#### Passage for review
*** Begin section ***

Joab Jackson, IDG News Service | May 16, 2011
Microsoft kicked off its annual TechEd conference Monday much the way it did last year's, heavily touting cloud computing as a more efficient way for businesses to run IT operations. This year, however, company executives provided more details about how organizations can actually use cloud computing day-to-day.

Wahbe predicted that public cloud use will be most prevalent for a number of use cases. Organizations may use the cloud for extending existing applications, especially those used by their customers and partners. Business intelligence will be an early use, because the digestion and analysis of data can be intensive and vary over time. One-time uses such as for marketing and presenting events would be another natural candidate for cloud computing, because hardware and software won't have to be allocated for them.

In addition to cloud computing, Wahbe also offered a few other tidbits about other Microsoft products, aspects of which will also be addressed at the conference this week. One topic will be the upcoming release of Mango, the update for Windows Phone 7 mobile handset OS. This update to the OS, due at the end of the year, will feature integration with Microsoft's unified communications offering Lync Server. Mango users will be able to call up their Lync contacts directly from within the phone itself. The service will also allow users to send instant messages to members of their contact lists as well. Support for accessing SharePoint repositories will also be included in Mango.

*** End section ***

#### Questions
1) Quote the article on Microsoft's TechEd conference from "Wahbe predicted that" up to and including "allocated for them.".
2) Continue the article on Microsoft's TechEd conference from the point at which it ends.

Entries excerpted from a collection
*** Begin section ***

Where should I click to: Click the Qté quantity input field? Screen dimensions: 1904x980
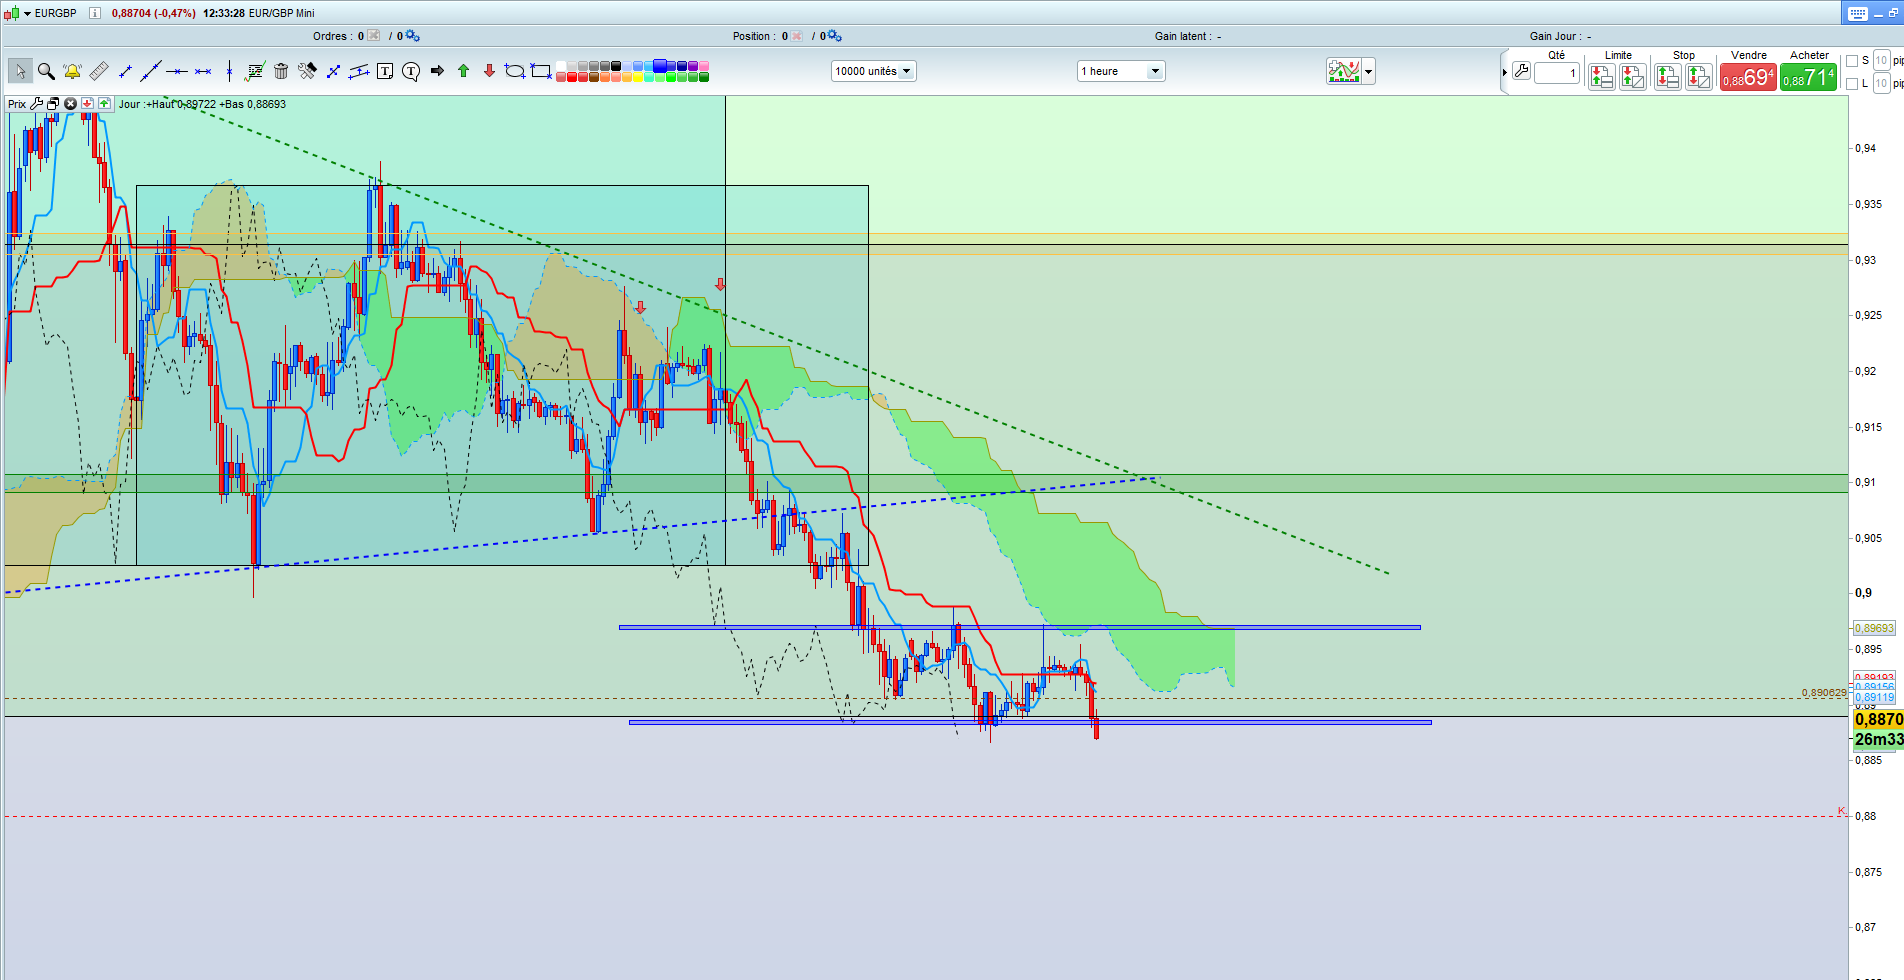(x=1557, y=73)
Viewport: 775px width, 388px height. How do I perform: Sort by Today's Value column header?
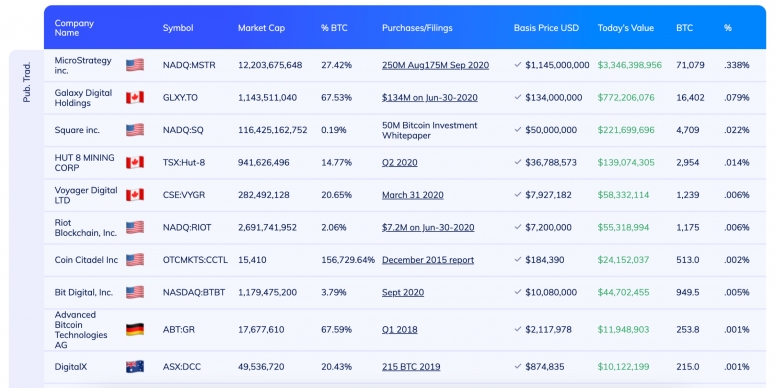click(626, 28)
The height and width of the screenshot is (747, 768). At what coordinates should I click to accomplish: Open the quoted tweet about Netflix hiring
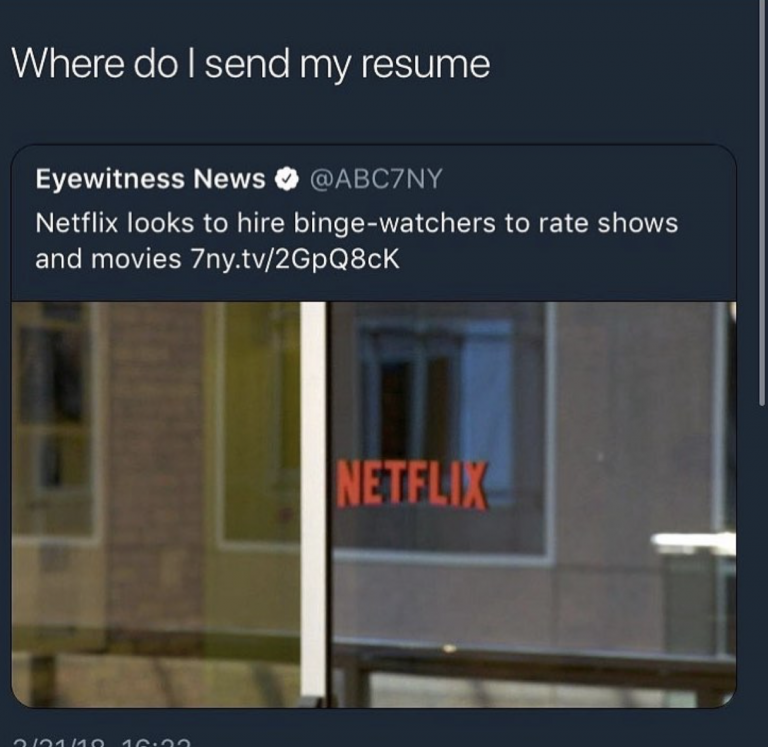(x=374, y=426)
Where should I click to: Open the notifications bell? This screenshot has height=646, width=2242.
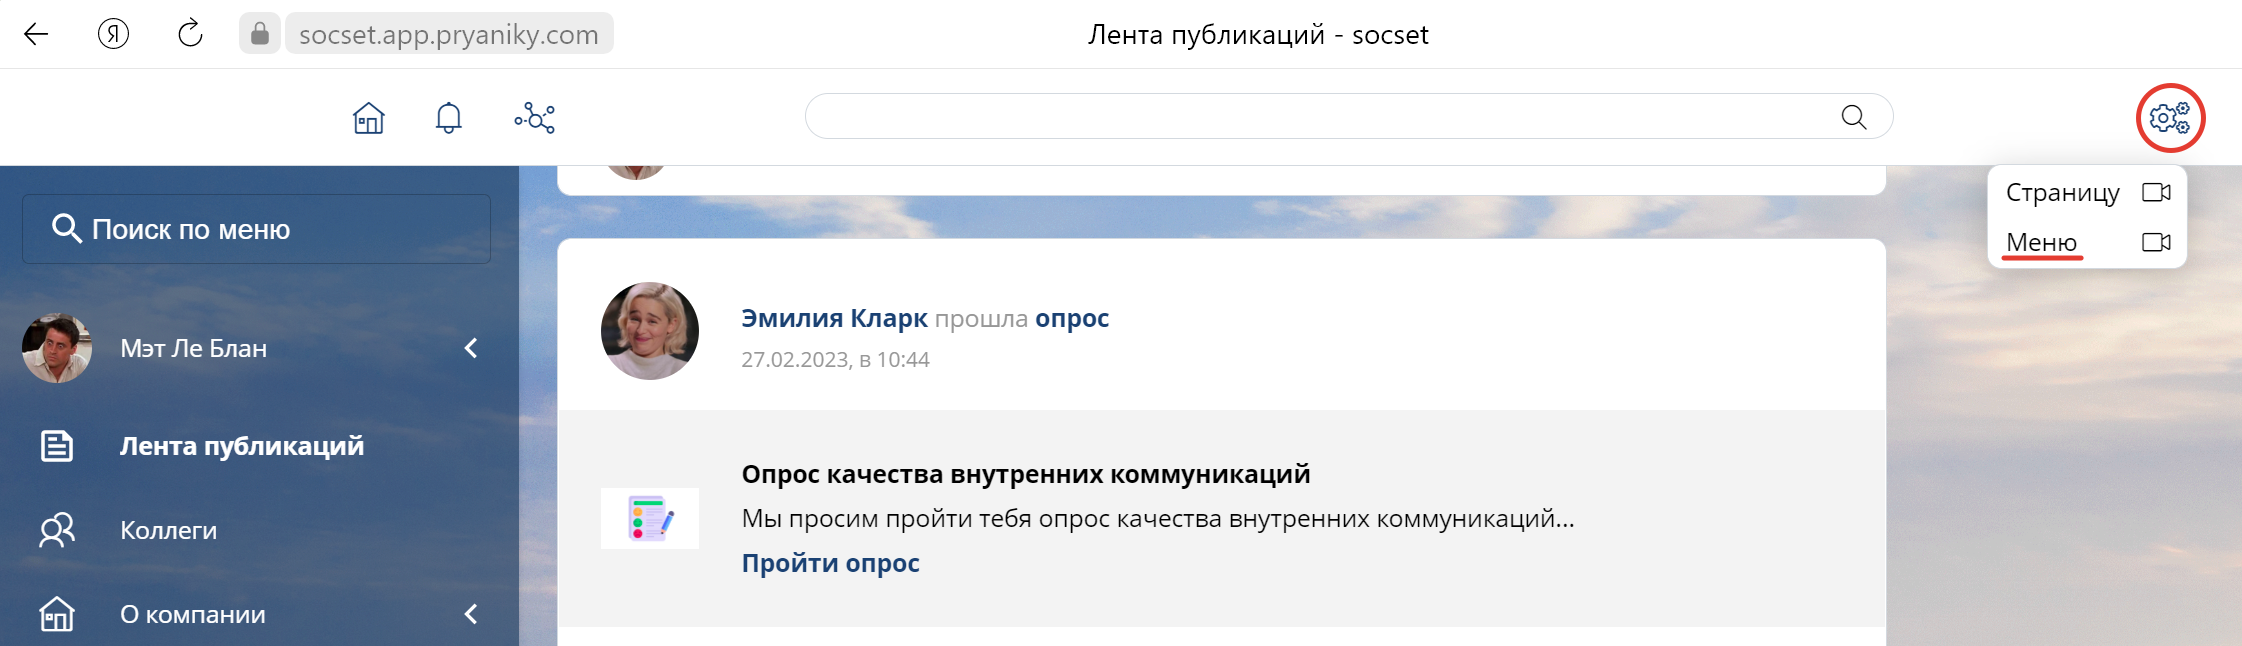(x=449, y=118)
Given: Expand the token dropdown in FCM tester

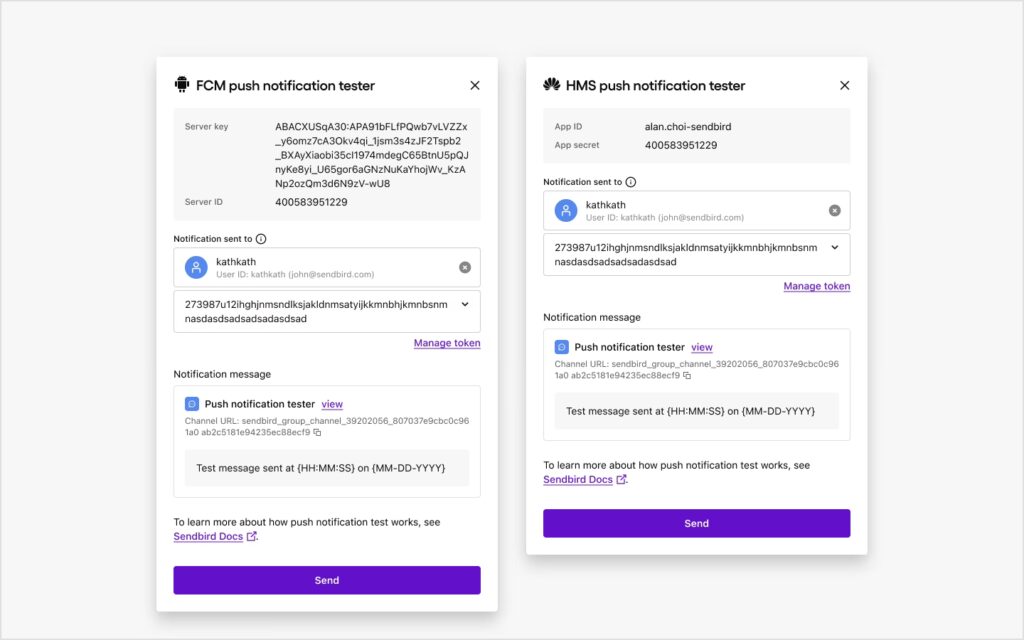Looking at the screenshot, I should (x=465, y=304).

*** End section ***

#### Task responses
1)
Wahbe predicted that public cloud use will be most prevalent for a number of use cases. Organizations may use the cloud for extending existing applications, especially those used by their customers and partners. Business intelligence will be an early use, because the digestion and analysis of data can be intensive and vary over time. One-time uses such as for marketing and presenting events would be another natural candidate for cloud computing, because hardware and software won't have to be allocated for them.

2)
On the VDI (virtual desktop infrastructure) front, Wahbe announced that banking giant HSBC is in the process of rolling out 100,000 VDI desktops across its organizations, making it "one of the largest VDI deployments" existing, he said. System Center 2012 will manage a wide variety of non-Microsoft devices, such as iPhone, iPad and Android devices. "System center will be the end-to-end management console," he said.

Wahbe also took the opportunity to show how the Microsoft Kinect gesture-based motion controller could be used for non-gaming purposes. One medical facility, the Sunnybrook Health Sciences Centre, uses it to allow surgeons in the operating room to move around CAT scan images using arm and hand motions rather than moving the images by hand, which would require washing up afterward. The technology also is being used as the interface for the Microsoft Worldwide Telescope project, so that users can quickly navigate around an immersive collection of images of the universe.

Although Wahbe did not specify any plans for non-gaming support of Kinect, he did say these uses were examples of "future possible device interactions."

"Kinect would have the possibility of changing the way we work," he said.